The first expedition of the project took place onboard the research ship F.F. Kristine Bonnevie this summer, covering the area from Longyearbyen to the ice edge north of Svalbard. Together with collegues from UiB and UNIS on Svalbard, Professor Ilker Fer for two weeks gathered data about amongst other things temperatures, salinity and turbulence, from the areas where the relatively warm currents from the Atlantic meets the cold Arctic Ocean. 

"We collected a terrific data set", says Fer after studying the preliminary data.

Mixing of layers

When warm and cold currents meet, layers of water is formed under the surface. Water from the Arctic forms a "shield" between the ice and the warm water from the Atlantic. In certain conditions, however, the layers mix, which can cause the ice sheet to melt.

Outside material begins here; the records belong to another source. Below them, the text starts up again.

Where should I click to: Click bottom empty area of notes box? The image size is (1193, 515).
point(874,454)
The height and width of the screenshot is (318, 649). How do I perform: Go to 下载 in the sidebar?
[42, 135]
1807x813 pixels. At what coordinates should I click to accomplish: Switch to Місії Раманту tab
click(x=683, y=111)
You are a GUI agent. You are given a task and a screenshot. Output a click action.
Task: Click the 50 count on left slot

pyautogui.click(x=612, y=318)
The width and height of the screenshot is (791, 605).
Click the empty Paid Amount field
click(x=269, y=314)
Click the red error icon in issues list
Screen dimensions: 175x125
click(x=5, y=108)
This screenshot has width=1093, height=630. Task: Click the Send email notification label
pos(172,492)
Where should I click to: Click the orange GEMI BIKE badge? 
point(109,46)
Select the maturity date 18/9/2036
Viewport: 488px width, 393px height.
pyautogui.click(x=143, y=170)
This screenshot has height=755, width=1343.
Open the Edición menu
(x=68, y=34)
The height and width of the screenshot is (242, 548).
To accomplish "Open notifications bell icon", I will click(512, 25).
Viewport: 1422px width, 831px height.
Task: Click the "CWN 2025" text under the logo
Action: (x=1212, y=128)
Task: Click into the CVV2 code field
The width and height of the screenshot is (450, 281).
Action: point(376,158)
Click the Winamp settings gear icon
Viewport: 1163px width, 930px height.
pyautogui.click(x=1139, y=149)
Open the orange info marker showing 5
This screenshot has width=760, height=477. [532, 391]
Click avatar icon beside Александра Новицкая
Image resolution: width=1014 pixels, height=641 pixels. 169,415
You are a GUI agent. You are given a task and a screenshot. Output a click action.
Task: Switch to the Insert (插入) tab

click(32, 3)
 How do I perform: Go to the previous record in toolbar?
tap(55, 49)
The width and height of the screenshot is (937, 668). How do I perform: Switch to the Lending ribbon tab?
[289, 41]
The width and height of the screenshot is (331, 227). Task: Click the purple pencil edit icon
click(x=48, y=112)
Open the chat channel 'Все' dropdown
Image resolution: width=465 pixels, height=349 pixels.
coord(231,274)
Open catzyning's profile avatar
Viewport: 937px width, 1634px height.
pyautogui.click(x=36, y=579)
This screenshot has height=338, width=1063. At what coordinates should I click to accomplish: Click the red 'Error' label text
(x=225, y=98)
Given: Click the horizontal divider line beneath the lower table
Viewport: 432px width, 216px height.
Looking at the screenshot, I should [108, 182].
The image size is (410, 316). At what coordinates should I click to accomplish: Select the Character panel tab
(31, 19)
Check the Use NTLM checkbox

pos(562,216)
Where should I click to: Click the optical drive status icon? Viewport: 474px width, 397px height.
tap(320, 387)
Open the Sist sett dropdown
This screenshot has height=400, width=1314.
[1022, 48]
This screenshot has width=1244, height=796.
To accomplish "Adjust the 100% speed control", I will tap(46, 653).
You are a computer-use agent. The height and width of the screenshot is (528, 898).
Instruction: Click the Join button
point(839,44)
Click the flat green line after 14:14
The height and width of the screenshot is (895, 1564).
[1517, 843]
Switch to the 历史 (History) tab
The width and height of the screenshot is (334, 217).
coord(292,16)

"The general aim of the expedition is to identify and quantify the processes that control the heat budget north of Svalbard. The field work we conduct is designed to capture the turbulent mixing processes, their interactions and feedback with sea ice cover, and their links to forcing such as tides, background currents and wind energy" Fer explains. 

Successful expedition

Fer describes the first expedition as a success.

"We had a great team and the data we collected will serve the project objectives well", he says.

He believes it is important to understand how, where and why the salinity and temperature properties of the warm Atlantic water change as it flows toward the Arctic Ocean. 

"Arctic conditions are highly influenced by changes in the Atlantic water inflow properties, and in particular, the sea ice conditions and the ecosystem around Svalbard and in the Barents Sea are strongly linked to the distribution and properties of Atlantic water", explains Fer.

"What do the data analysis reveal so far?" 

"Data analysis so far is only preliminary. I pushed the science party during the cruise to its limits, and we had several stations where we continuously sampled for 24 hours. This revealed highly intermittent and episodic turbulent mixing rates, bursting to very large values in very short times. We observed very large vertical disturbances in the density surfaces (internal waves) associated with turbulence, and these are related to tides", Fer says, adding:

"We have just filled in a postdoc and a PhD position, and they will be working with the analysis together with me and the AeN team".

F.F. Kronprins Haakon

Fer and the team is soon ready for the next expedition, onboard the research ship, and flagship of the Nansen Legacy project, F.F. Kronprins Haakon. The ship is an icebreaker, thus this expedition will be able to cover a larger area. 

"I will deploy 6 bottom-anchored moorings, densely equipped with temperature, salinity and ocean current sensors, which will collect data for one year at time intervals of 5 to 60 minutes. I will deploy two gliders that will be working sections for 4-5 months. The extended data sets will be used to describe the evolution of Atlantic water properties throughout the seasons and in different forcing conditions. We will also deploy the glider GNÅ for cruise duration and will collect detailed data using the ship" Fer explains. 

Top 10 in the world

In the recently published Shanghai ranking, the field Oceanography at UiB is ranked number ten in the world. Fer praises the research environment at the Geopysical institute and the Bjerknes Centre for Climate Research.

"Although we should always be critical to such ranking and categorization of research and research institutes, I am very pleased to hear that the field oceanography at the University of Bergen was ranked number 10. This is a significant achievement to be proud of", says Fer. 

"We have scientists leading their field in Bergen, with high scientific production and citation rates. The impact of our research has been increasing in recent years, thanks to the vibrant and stimulating research environment at the Geophysical Institute and the Bjerknes Centre. The research environment in Bergen is attractive to many international and Norwegian skillful students and young researchers, as well as international collaboration partners".